This paper compares virus transduction and transfection, introduces their principles, virus vector types and transfection methods, analyzes their applicability in different cell types, and emphasizes that technologies should be selected according to needs to achieve the best research results.
Virus transduction refers to the process of introducing foreign genes into target cells by virus vectors. As a natural gene transmitter, virus has been modified to retain the ability to infect cells efficiently, and at the same time remove the pathogenic genes, making it a safe gene delivery tool. Virus vectors bind to specific receptors on the cell surface, enter the cell through endocytosis or membrane fusion, and then integrate the foreign genes into the genome of the host cell or express them stably in the cytoplasm.
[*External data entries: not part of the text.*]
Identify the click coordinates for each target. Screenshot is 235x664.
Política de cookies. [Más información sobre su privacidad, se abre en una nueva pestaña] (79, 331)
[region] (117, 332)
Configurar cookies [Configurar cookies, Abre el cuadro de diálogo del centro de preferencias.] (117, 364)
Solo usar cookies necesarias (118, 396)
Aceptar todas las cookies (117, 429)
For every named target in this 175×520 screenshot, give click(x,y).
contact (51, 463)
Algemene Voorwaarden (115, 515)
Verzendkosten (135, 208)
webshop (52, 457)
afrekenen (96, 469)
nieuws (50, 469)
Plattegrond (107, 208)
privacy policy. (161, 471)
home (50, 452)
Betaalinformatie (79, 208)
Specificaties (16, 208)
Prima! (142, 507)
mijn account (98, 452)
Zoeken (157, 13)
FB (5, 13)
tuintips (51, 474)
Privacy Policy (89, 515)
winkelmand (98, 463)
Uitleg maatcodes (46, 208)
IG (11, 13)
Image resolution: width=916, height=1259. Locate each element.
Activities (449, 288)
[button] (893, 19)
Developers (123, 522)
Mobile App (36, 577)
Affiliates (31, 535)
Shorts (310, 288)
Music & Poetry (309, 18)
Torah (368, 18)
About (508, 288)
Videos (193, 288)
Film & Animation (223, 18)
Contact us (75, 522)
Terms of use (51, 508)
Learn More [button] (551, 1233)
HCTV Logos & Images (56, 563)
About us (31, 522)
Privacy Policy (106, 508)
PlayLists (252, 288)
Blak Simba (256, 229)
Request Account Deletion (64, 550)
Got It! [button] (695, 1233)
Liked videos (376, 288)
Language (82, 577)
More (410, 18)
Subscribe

Transfection refers to the process of introducing foreign genetic material into cells by non-viral methods, which is mainly based on chemical, physical or biochemical principles. The obvious advantages of this technology are simple operation process, low cost, instantaneous expression of foreign genes and wide application in cell line experiments. However, in the face of primary cells, stem cells and other cells that are difficult to transfect, the transfection efficiency is often difficult to meet expectations, and foreign genes mostly exist in the cells in a free state, which makes it difficult to integrate into the host genome, which makes the gene expression time limited and the expression stability poor.
Different gene delivery protocols that can be divided into viral-based, non-viral based or combination of both (hybrid) (Chong et al., 2021)
Virus transduction technology is an efficient gene delivery method to introduce foreign genes into target cells by virus vectors, which is widely used in gene therapy, drug research and development, basic biological research and other fields.
Lentivirus vector: Lentivirus belongs to retrovirus family, and its genome is single-stranded RNA. Lentiviral vectors can stably integrate foreign genes into the genome of host cells, infect splinter cell and non-splinter cell, such as neuron cells and myocardial cells, and can stably express foreign genes for a long time, so they are suitable for long-term gene function research or gene therapy.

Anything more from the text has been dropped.